* WHAT THE EXERCISE ASKS
Reproduce word for word the passage of the plumbing repair forum thread below, from "nealtw 05-17-2013 03:26" up to and including "to pay more.".

* PAGE TEXT
Second on my list was their labor charge. They contracted for 3+ days of work but finished in under 9 hours (6 hours/2.5 hours). When I questioned if there might be an adjustment to the final price it was stated that for "my" benefit he place two men on the job to speed the repair minimizing down-time of our kitchen sink. LOL. Now how many jobs such as this would a plumbing company assign a single plumber? They had intended to jack-hammer two separate 4'x4' areas of the slab on either side of an interior wall to gain access to the failed pipe, I find it hard to believe a plumbers helper would not be standard for a situation requiring this amount of grunt work. In the end they only required one 3.5'x2' hole to facilitate repairs.

I'm hoping some industry pro's or homeowners with experience could lend opinions as to whether the choice of repair type and billing concerns are warranted or silly. As an FYI - The company doing the job was not a large multi-state entity nor were they an independent working from their garage and I should add their daily labor rate was $800 so he was trying to attempt justifying $1600/day for two on-site.

nealtw 05-17-2013 03:26 PM

Fernco also makes a donut to fit the bell on the cast iron, they can be a bear to work with, and you're always taking a change of breaking the next fitting, so his way is likely industry standard.
For the cost part of your question, you did say he quoted it. He quoted the worst possible senario and if it took twice as long would you be willing to pay more.
When you quote a job or in your case get a quote, you win some and lose some.

golem 05-17-2013 03:42 PM

Thanks for the reply nealtw.

* INFORMATION PROVIDED

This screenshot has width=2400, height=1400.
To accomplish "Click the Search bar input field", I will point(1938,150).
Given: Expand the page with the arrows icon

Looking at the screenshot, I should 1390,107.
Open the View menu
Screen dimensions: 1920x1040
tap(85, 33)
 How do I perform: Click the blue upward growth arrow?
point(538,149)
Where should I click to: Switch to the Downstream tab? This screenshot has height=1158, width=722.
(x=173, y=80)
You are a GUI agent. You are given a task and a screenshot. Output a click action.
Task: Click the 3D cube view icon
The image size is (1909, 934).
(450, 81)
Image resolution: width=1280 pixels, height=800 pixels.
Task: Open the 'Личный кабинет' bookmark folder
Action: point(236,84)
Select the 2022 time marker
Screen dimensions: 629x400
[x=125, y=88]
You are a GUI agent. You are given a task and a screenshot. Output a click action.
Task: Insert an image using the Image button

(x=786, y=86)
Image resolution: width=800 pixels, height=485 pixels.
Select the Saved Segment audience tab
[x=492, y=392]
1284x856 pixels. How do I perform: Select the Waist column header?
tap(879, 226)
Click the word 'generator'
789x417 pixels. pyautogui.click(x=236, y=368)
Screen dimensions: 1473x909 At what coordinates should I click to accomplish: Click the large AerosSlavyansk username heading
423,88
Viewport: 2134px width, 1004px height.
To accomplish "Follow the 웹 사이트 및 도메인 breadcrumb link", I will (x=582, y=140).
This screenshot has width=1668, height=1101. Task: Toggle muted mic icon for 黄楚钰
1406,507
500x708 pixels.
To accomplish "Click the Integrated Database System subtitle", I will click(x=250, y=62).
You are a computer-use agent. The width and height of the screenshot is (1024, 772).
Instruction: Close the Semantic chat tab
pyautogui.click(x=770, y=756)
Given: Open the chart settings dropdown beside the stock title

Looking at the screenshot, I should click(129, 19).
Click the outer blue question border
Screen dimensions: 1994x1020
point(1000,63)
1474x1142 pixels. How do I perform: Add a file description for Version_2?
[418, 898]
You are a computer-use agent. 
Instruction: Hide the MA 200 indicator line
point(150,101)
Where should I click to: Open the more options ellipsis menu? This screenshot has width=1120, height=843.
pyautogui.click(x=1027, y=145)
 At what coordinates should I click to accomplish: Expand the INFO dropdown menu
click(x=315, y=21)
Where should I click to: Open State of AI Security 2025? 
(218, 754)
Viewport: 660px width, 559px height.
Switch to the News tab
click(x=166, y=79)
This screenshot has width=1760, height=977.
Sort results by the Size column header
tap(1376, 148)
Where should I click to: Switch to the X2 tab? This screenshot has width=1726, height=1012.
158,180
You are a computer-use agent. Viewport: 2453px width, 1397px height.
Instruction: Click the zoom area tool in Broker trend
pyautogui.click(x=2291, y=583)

* ANSWER TO THIS TASK
nealtw 05-17-2013 03:26 PM

Fernco also makes a donut to fit the bell on the cast iron, they can be a bear to work with, and you're always taking a change of breaking the next fitting, so his way is likely industry standard.
For the cost part of your question, you did say he quoted it. He quoted the worst possible senario and if it took twice as long would you be willing to pay more.